> _Your instructions_:
Within the material below, locate the line with "You are a computer-use" and the line with "Instruction: Save your", then return those two lines and all lines between them, exactly as written.

> _Provided records_:
· · · ·

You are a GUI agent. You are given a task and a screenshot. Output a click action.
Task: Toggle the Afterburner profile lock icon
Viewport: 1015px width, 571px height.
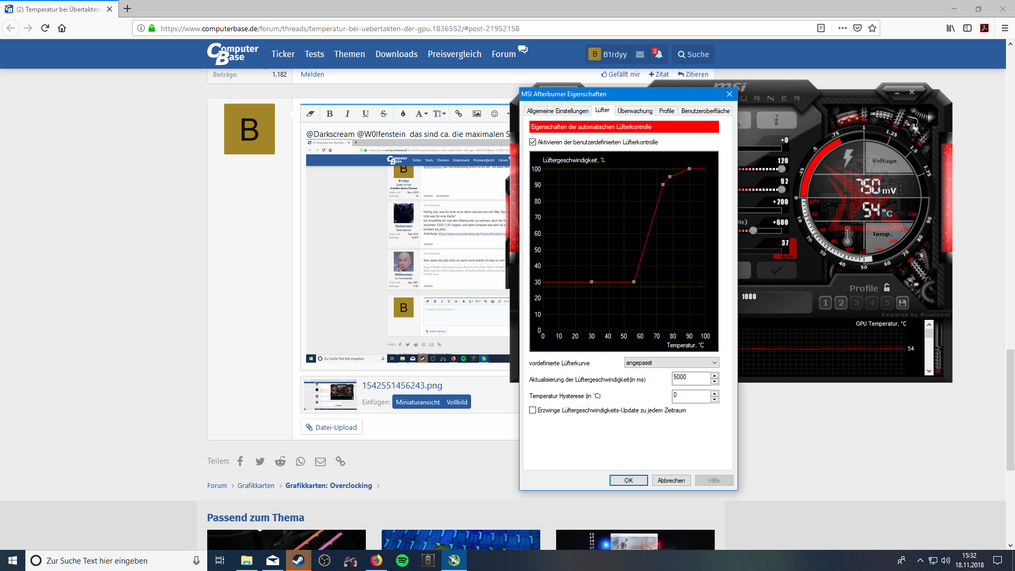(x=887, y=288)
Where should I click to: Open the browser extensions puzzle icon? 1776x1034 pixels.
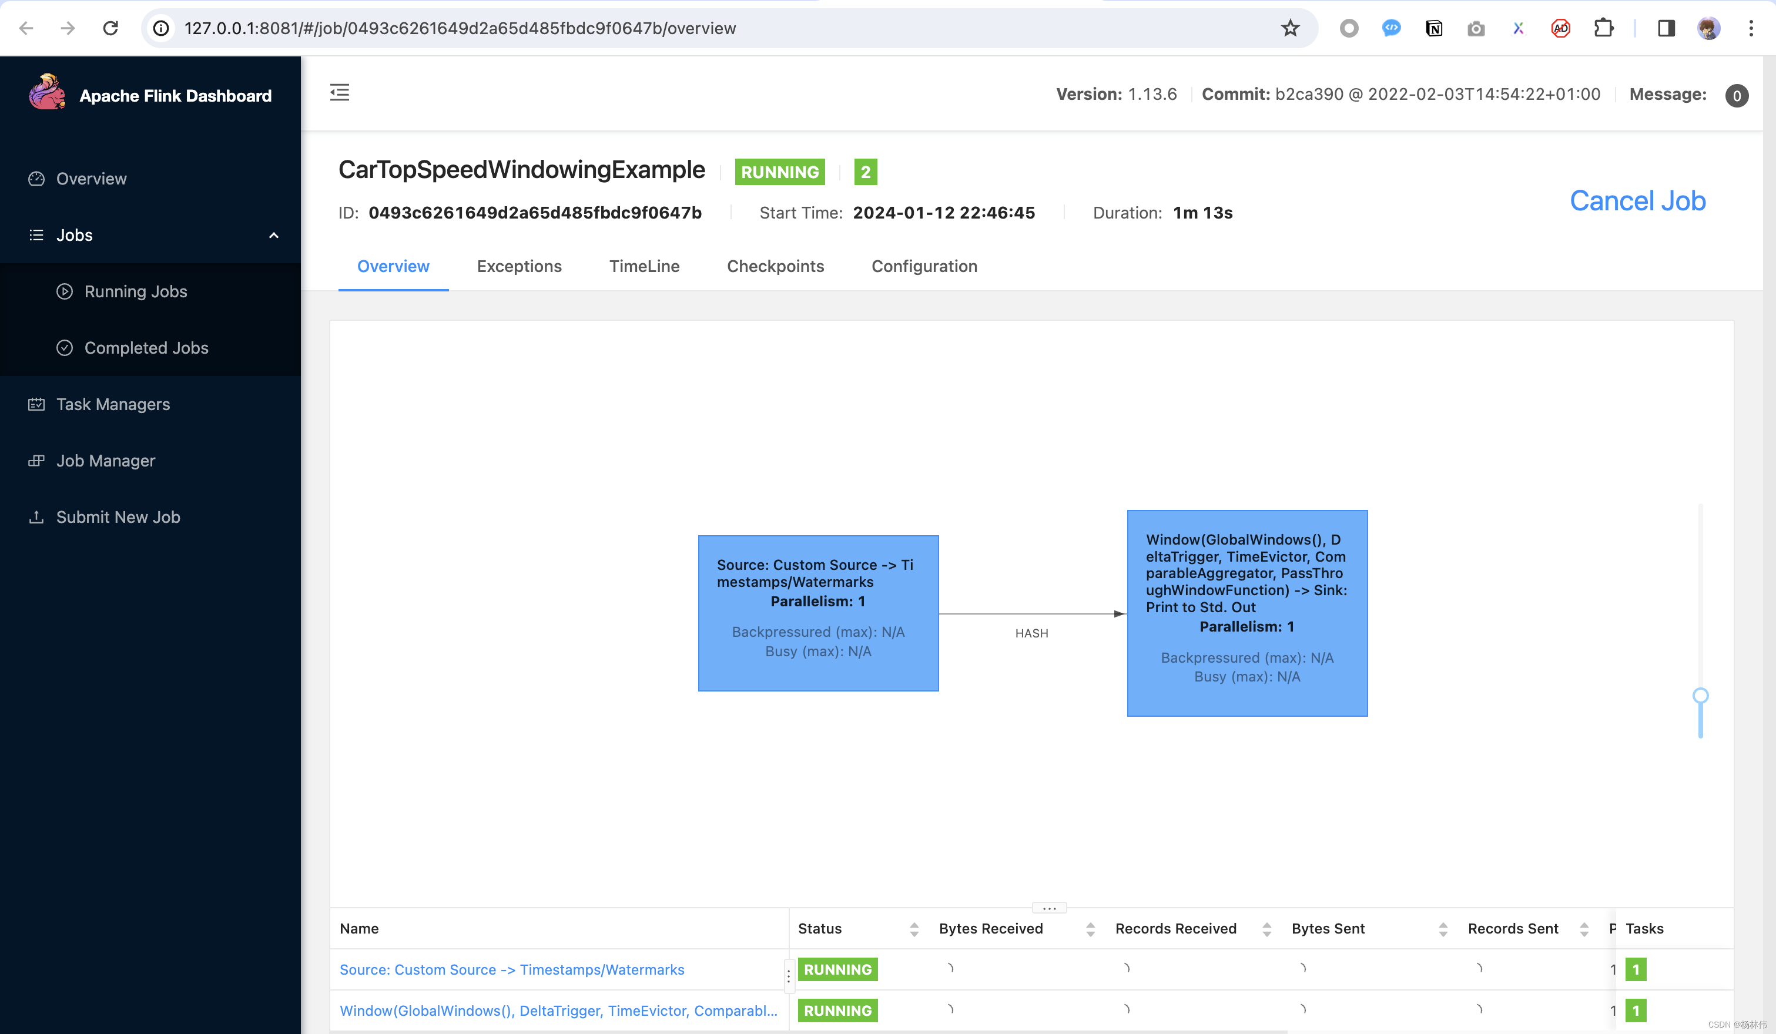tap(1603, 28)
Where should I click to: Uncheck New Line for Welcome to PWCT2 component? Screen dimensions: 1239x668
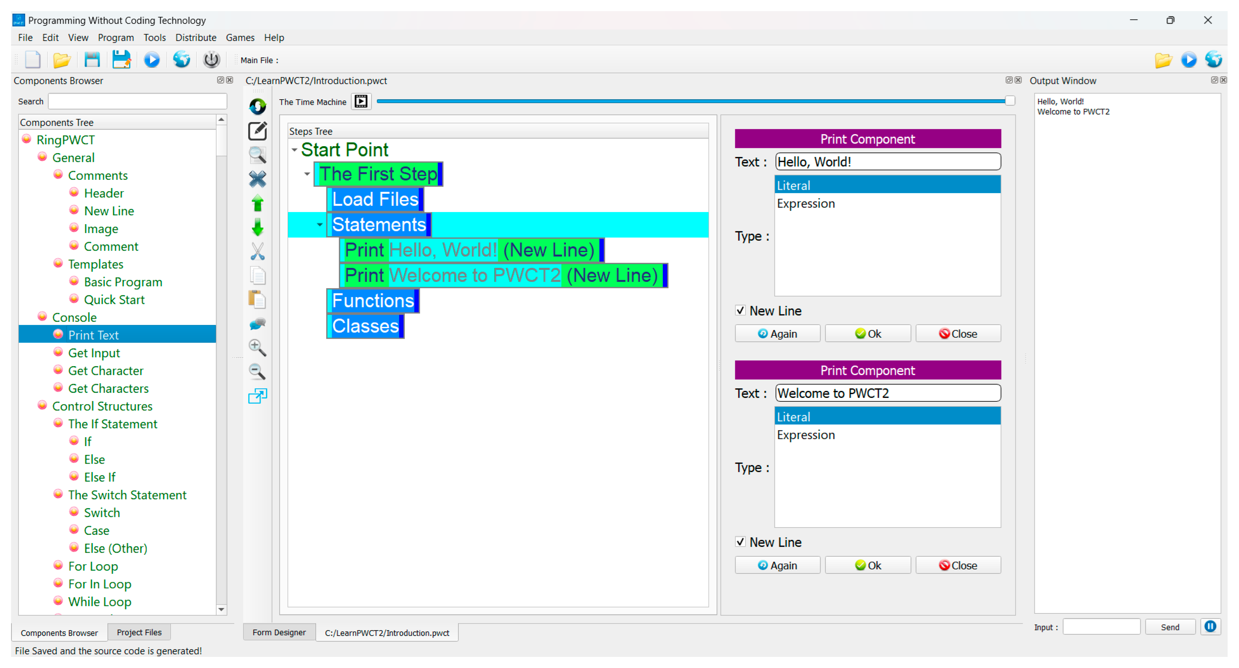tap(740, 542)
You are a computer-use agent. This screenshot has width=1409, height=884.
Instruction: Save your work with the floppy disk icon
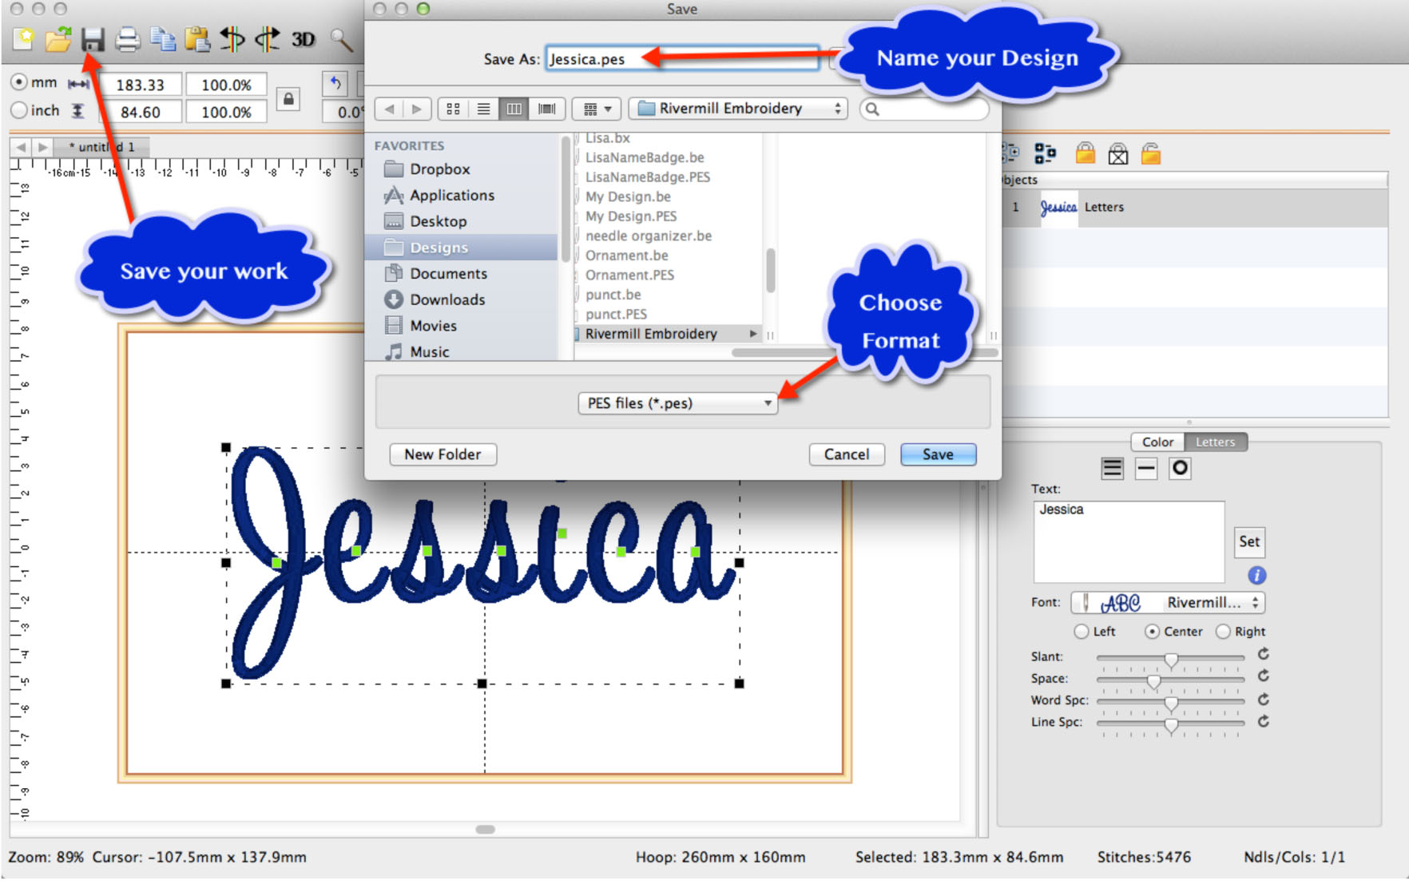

· · · ·

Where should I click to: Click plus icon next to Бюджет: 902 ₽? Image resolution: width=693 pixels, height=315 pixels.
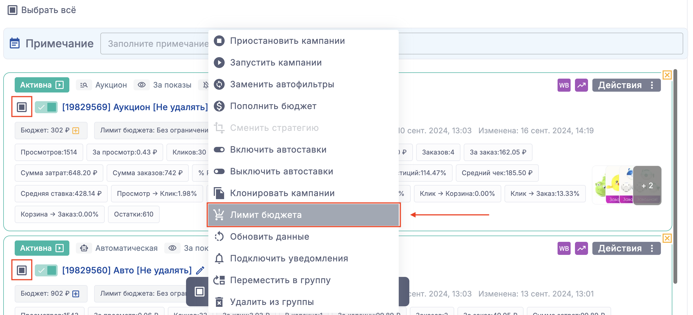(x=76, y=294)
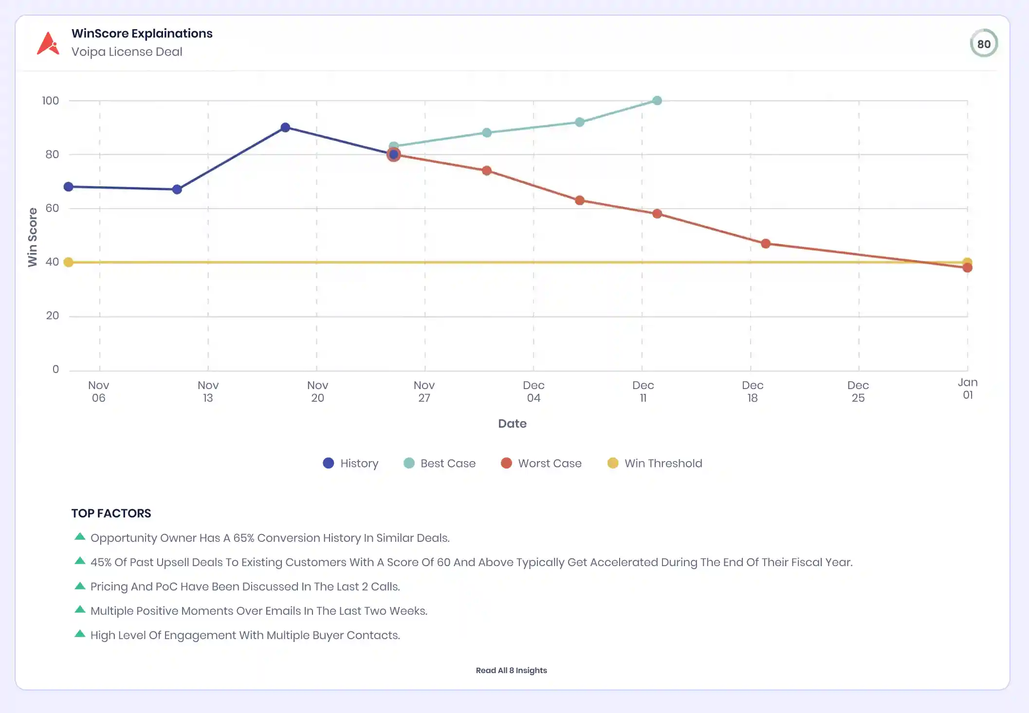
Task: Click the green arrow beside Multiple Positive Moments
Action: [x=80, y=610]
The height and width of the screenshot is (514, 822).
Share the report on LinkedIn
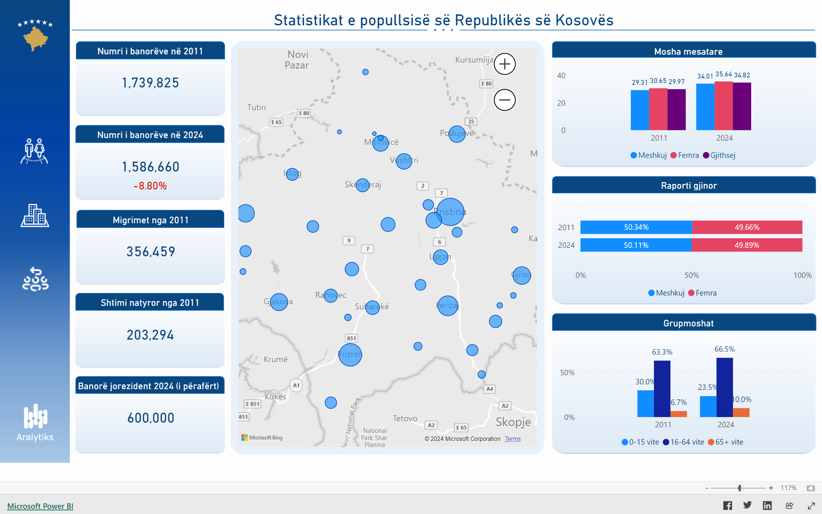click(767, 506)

· · · ·

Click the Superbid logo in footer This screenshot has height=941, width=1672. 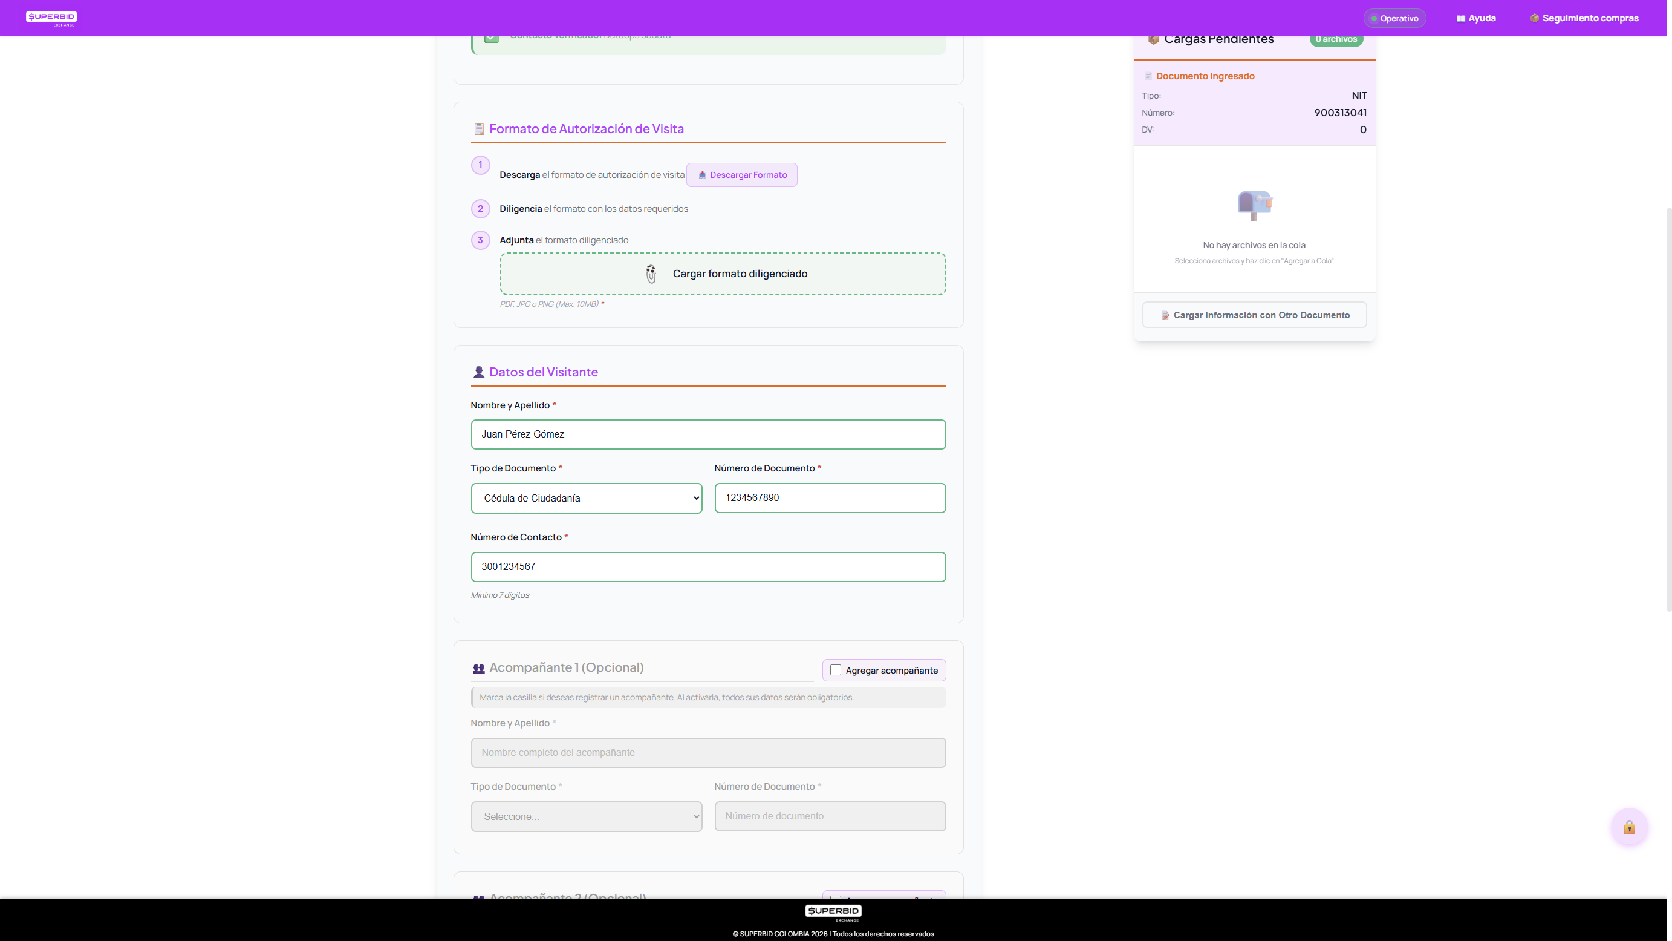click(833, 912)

· · · ·

> _Result for this task_:
You are a computer-use agent. This screenshot has width=1409, height=884.
Instruction: Save your work with the floppy disk icon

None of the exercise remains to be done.